The paper finds that officials discriminate on the basis of ethnicity: administrators are less likely to respond to emails sent from Latino aliases as opposed to non-Latino white aliases. Further, responses to Latino aliases are of lower quality. The paper highlights the issue of racial profiling by local officials and how this leads to systematic bias against minority citizens who wish to exercise their franchise. The committee was impressed by the substantive issue of enquiry, which has far reaching implications for the study of democracy and equity.

HEINZ EULAU AWARD: PERSPECTIVES

The Heinz Eulau award is given annually for the best article published in Perspectives on Politics in the past calendar year.

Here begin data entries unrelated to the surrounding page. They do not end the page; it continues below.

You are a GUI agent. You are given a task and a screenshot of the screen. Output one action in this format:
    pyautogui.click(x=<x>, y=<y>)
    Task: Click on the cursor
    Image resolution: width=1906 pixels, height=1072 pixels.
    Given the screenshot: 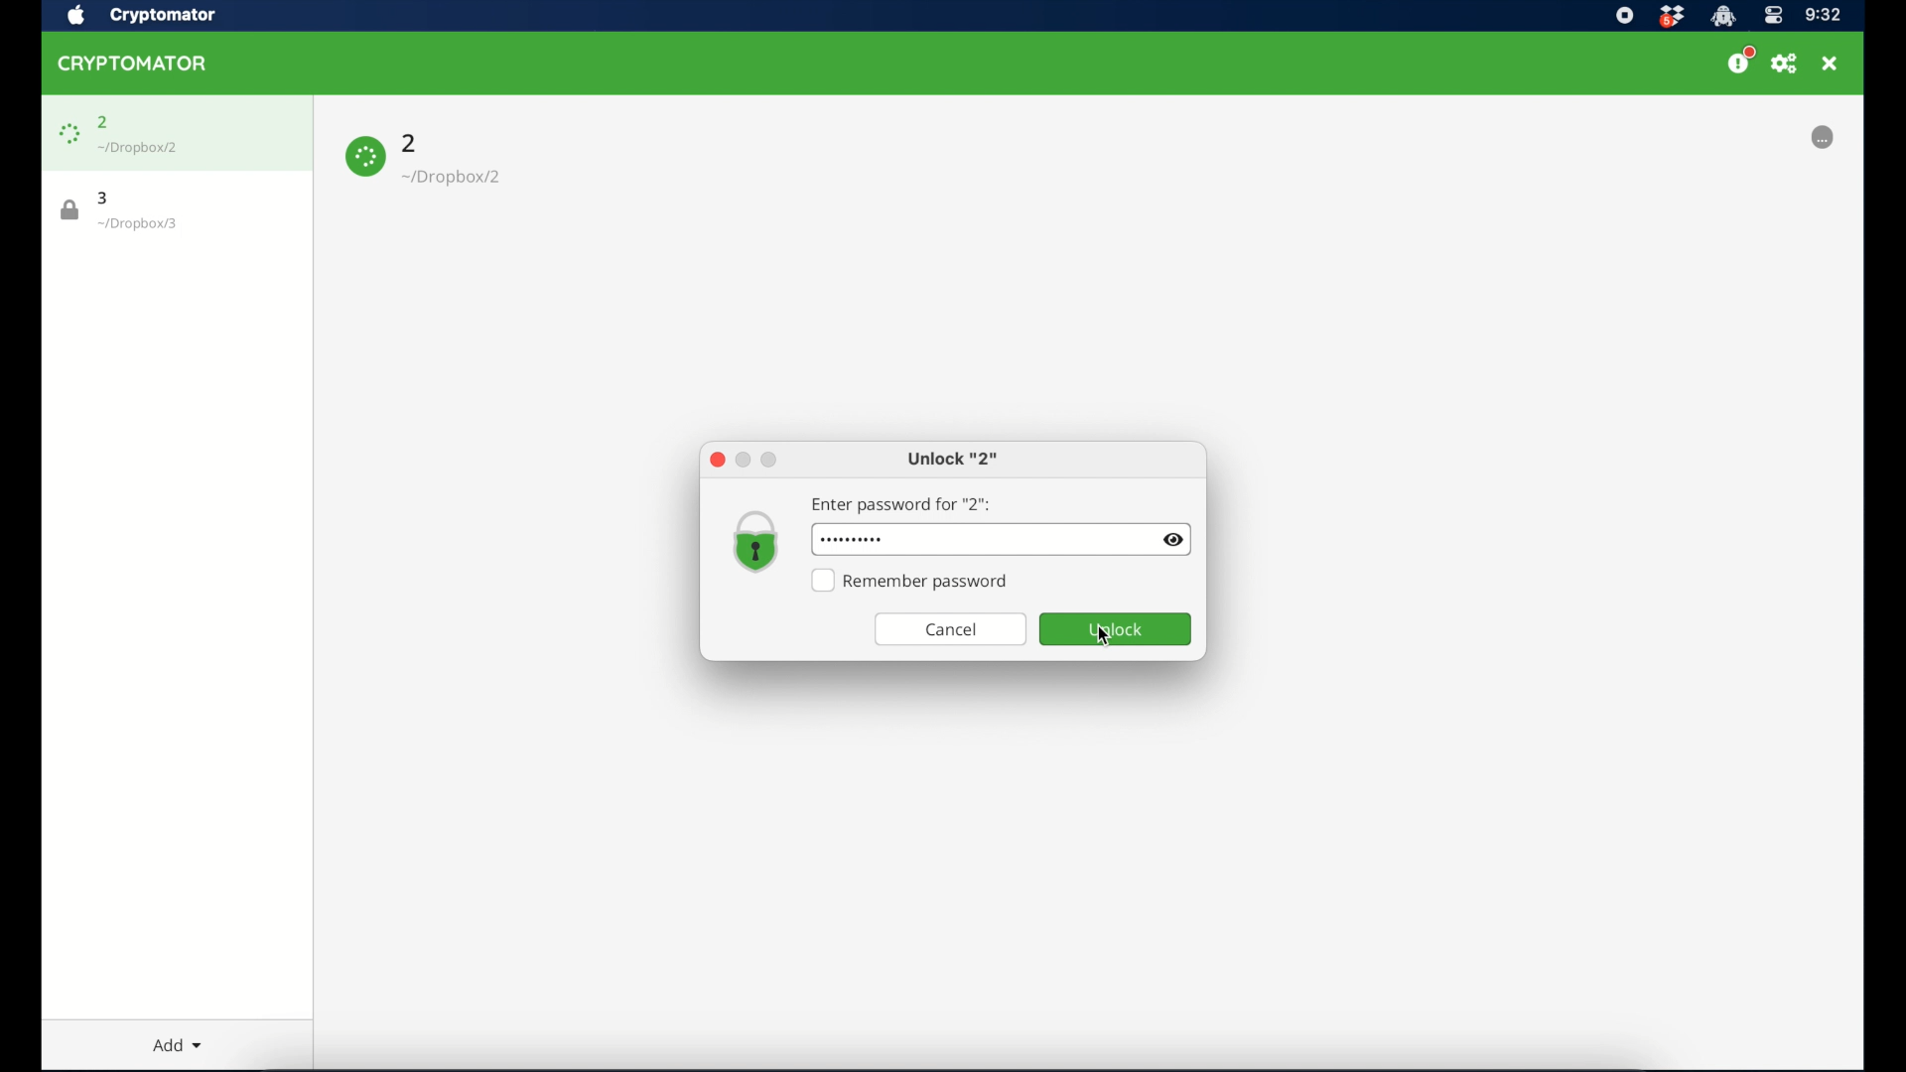 What is the action you would take?
    pyautogui.click(x=1102, y=635)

The award is supported by Cambridge University Press.

Award Committee: Aseem Prakash, University of Washington, Chair; Virginie Guiraudon, Sciences Po; Macartan Humphreys, Columbia University

Recipient: Rebecca Thorpe, University of Washington

Title: “Perverse Politics: The Persistence of Mass Imprisonment in the Twenty-first Century”

Citation: Rebecca Thorpe’s article, “Perverse Politics: The Persistence of Mass Imprisonment in the Twenty-first Century”, examines the political economy of mass incarceration. Thorpe argues that the economic interests of poor, rural areas interact with incarceration policies to create policy lock-in. Her careful empirical analysis suggests that prisons are located in poor rural areas because of the economic benefits they bring and that by providing a stable source of employment to rural and predominantly white communities, prisons play a distributive function that will make the carceral system resistant to reform. Thorpe’s study brings original data to examine a novel argument of importance to the scholarly and policy debate. Though focused on the US, the argument is general in nature and is likely to resonate well beyond the US context.